Creative Wellness Chiropractic
Patient Consent

Patient Consent

Consent Form

Consent to be treated for chiropractic

MM slash DD slash YYYY

Admission Consent (Privacy Practices)

I have received a copy of privacy practices. Dr. Sera Tekin’s office has my permission to leave phone messages at the phone number(s) I have provided. I also hearby authorize the release of any of my records pertinent to my care with any insurance company, adjuster or attorney involved in this case.

Admission Consent (Insurance Payment/Payment of Services)

Insurance Payment/Payment of Services. I hereby instruct and direct my insurance company to pay by check or EFT directly to Dr. Ser Tekin, 4849 Ronson Court, Suite 100, San Diego, CA, 92111 OR if my policy prohibits direct payment to the doctor, I am obligated to pay for services I have received at a reasonable rate.

Admission Consent (Consent to Treat)

I understand that, as with any health or medical procedure, there is some relative risk. If any type of treatment we offer in this office is contraindicated, Dr. Sera Tekin will discuss the details with me upon examination. I hereby request and consent to the care plan as outlined for me by Dr. Sera Tekin.
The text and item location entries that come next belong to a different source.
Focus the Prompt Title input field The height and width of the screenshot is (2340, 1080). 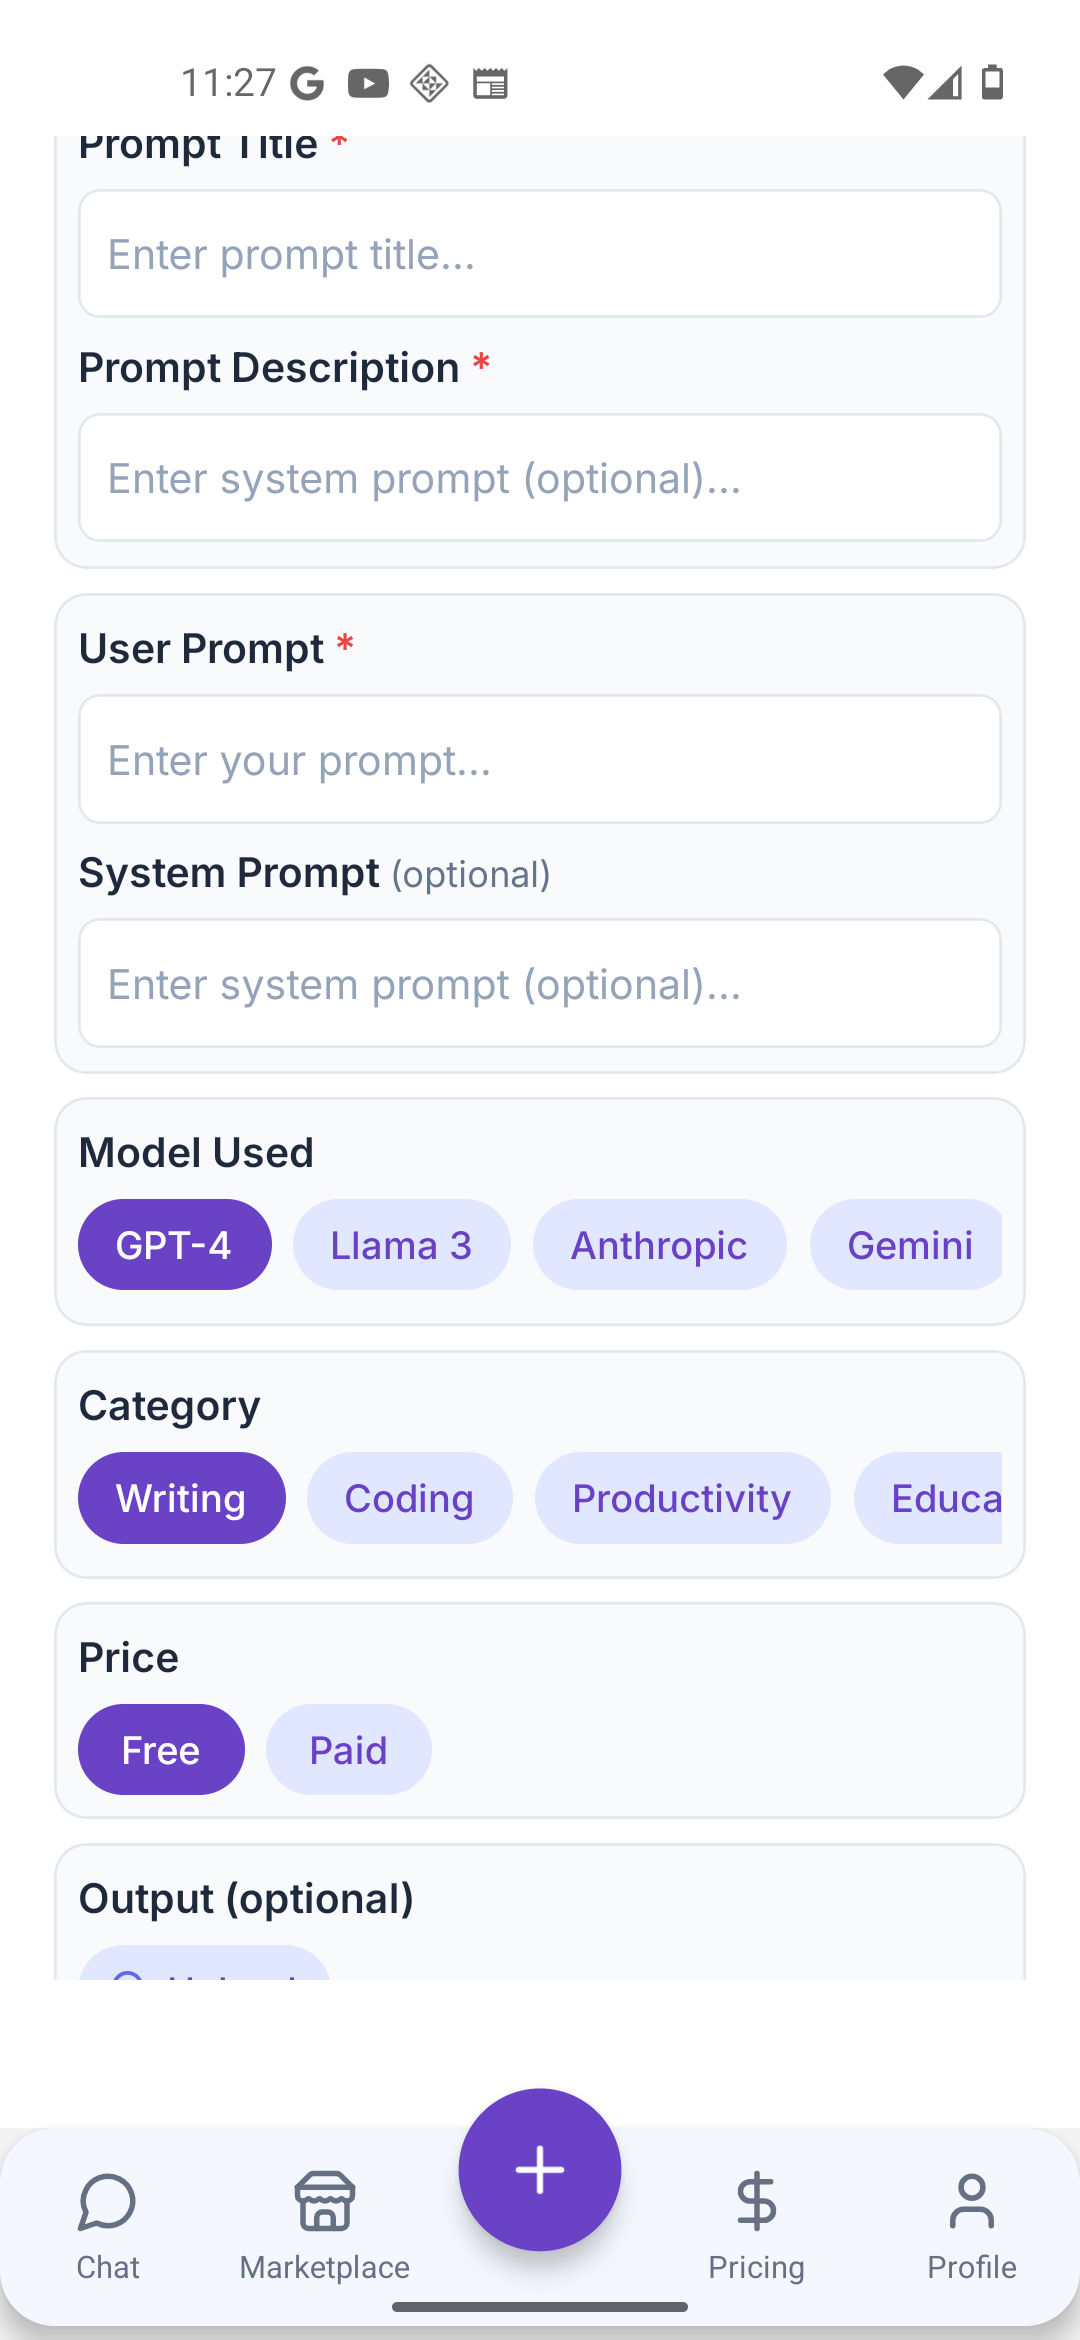[540, 254]
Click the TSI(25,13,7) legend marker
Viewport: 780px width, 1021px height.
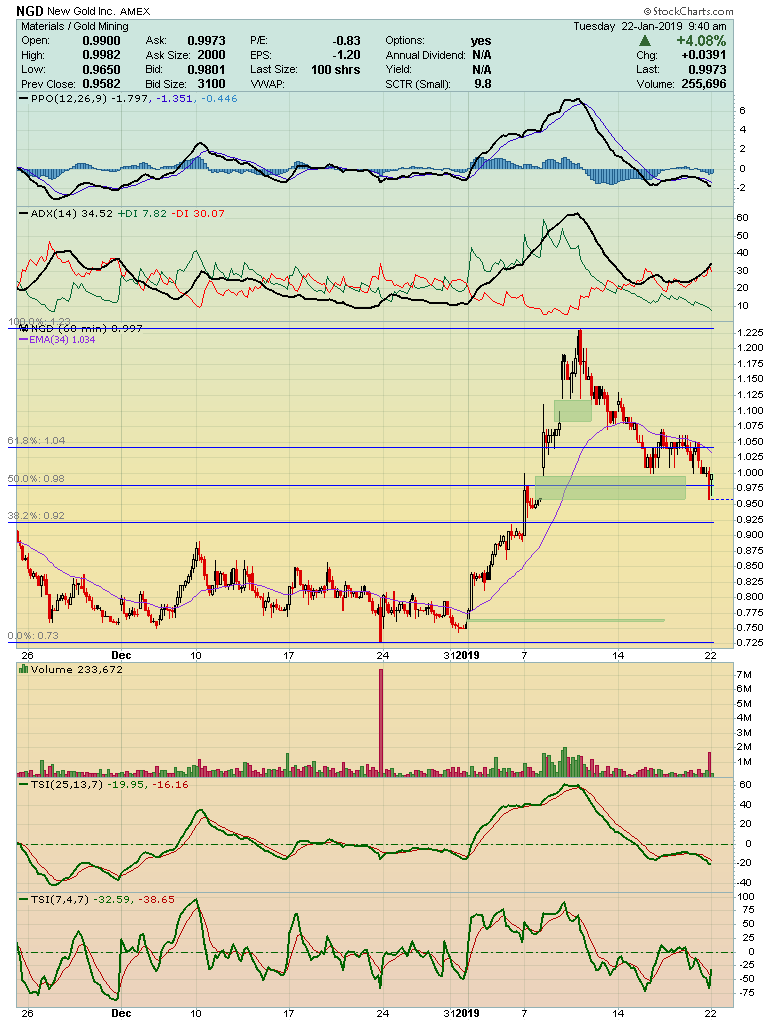coord(24,785)
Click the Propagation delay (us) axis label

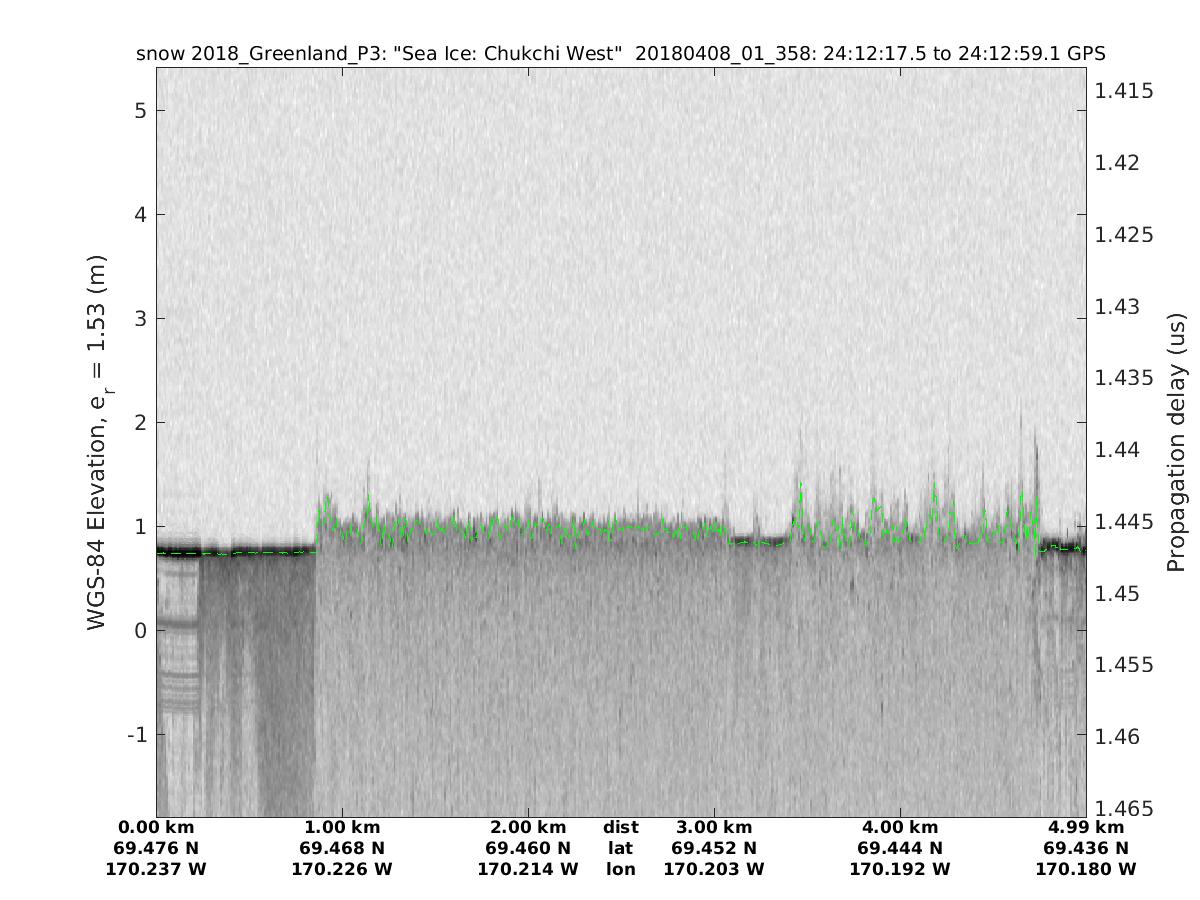1175,442
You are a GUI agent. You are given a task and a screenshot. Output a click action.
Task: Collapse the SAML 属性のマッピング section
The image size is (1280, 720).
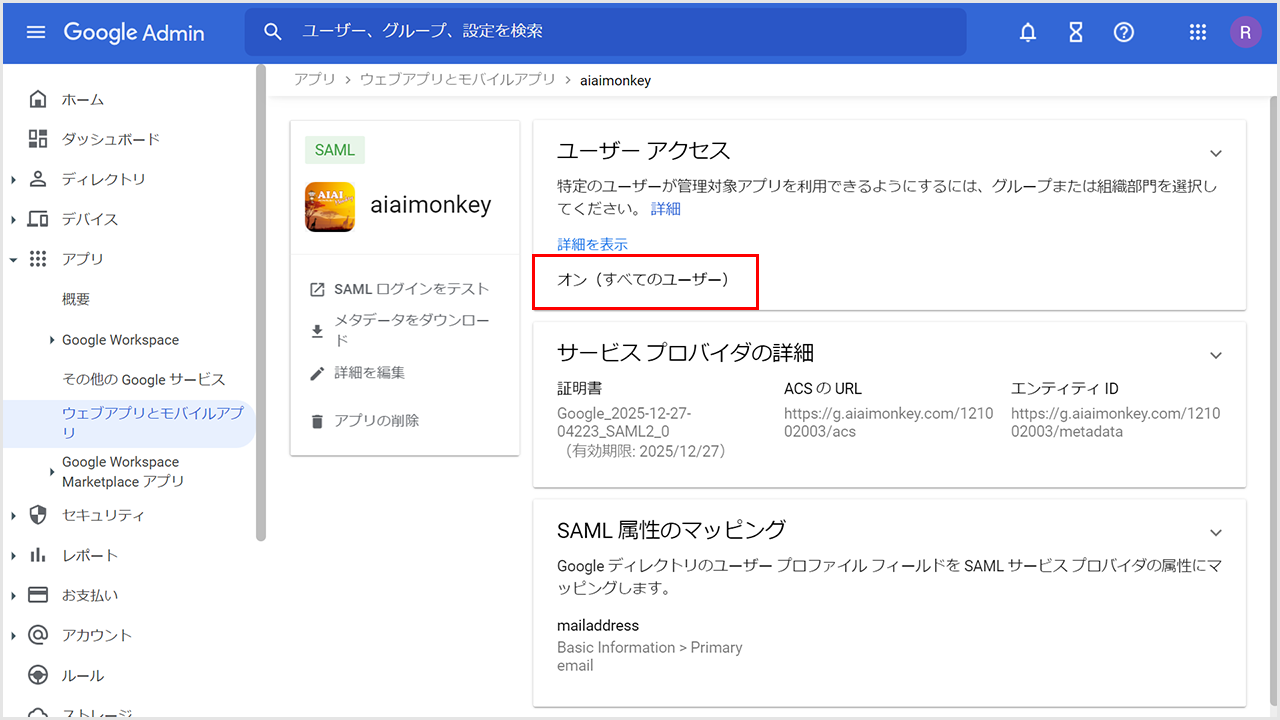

Admission Consent (Massage Cancellation Policy)

Our office is committed to providing all our patients with exceptional care. When a patient cancels or misses a massage without giving proper notice, they prevent another patient from being seen. Our mission is to try to help as many people as possible achieve their health goals. I understand that Dr. Tekin’s office requires at least 24 hours’ notice prior to any massage appointment cancellation. If i cancel my massage with less than 24 hours’ notice, I agree to pay a $25 missed appointment fee. I understand that if I do not show up to my appointment I will be subject to be charged the full cash value of my massage. **If a Monday appointment must be cancelled, we must receive cancellation by 12pm on Saturday.